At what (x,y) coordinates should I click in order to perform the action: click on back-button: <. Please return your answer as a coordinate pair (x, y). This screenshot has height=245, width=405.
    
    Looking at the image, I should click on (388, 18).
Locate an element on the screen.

____________

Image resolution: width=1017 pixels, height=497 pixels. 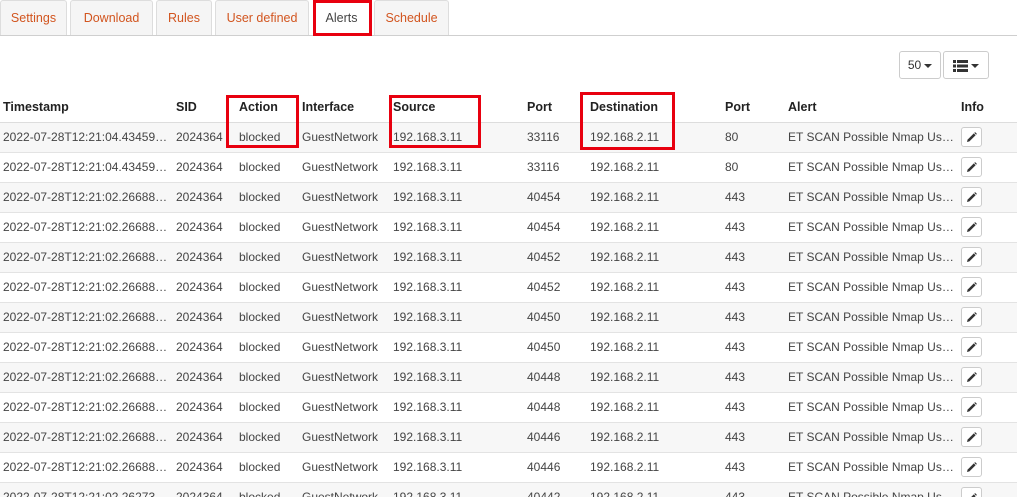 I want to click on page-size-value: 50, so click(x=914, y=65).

____________

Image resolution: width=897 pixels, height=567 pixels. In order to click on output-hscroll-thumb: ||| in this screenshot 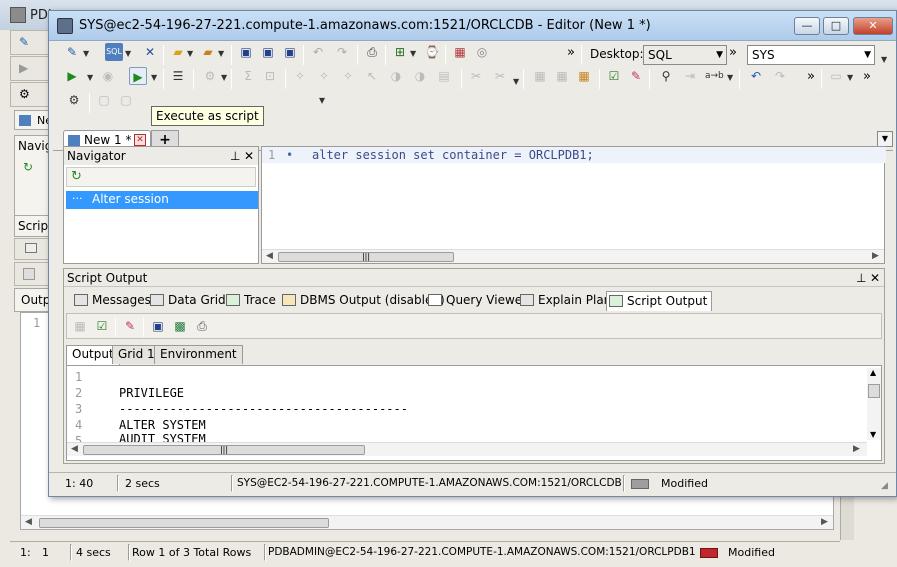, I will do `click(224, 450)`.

____________

▶ [YOUR TASK]
Format the material from the line containing "At what (x,y)" through the line containing "Locate an element on the screen." as a JSON list of strings, with one string per line and blank lines omitted.

▶ [TASK SOLUTION]
[
  "At what (x,y) coordinates should I click in order to perform the action: click on back-button: <. Please return your answer as a coordinate pair (x, y). This screenshot has height=245, width=405.",
  "    Looking at the image, I should click on (388, 18).",
  "Locate an element on the screen."
]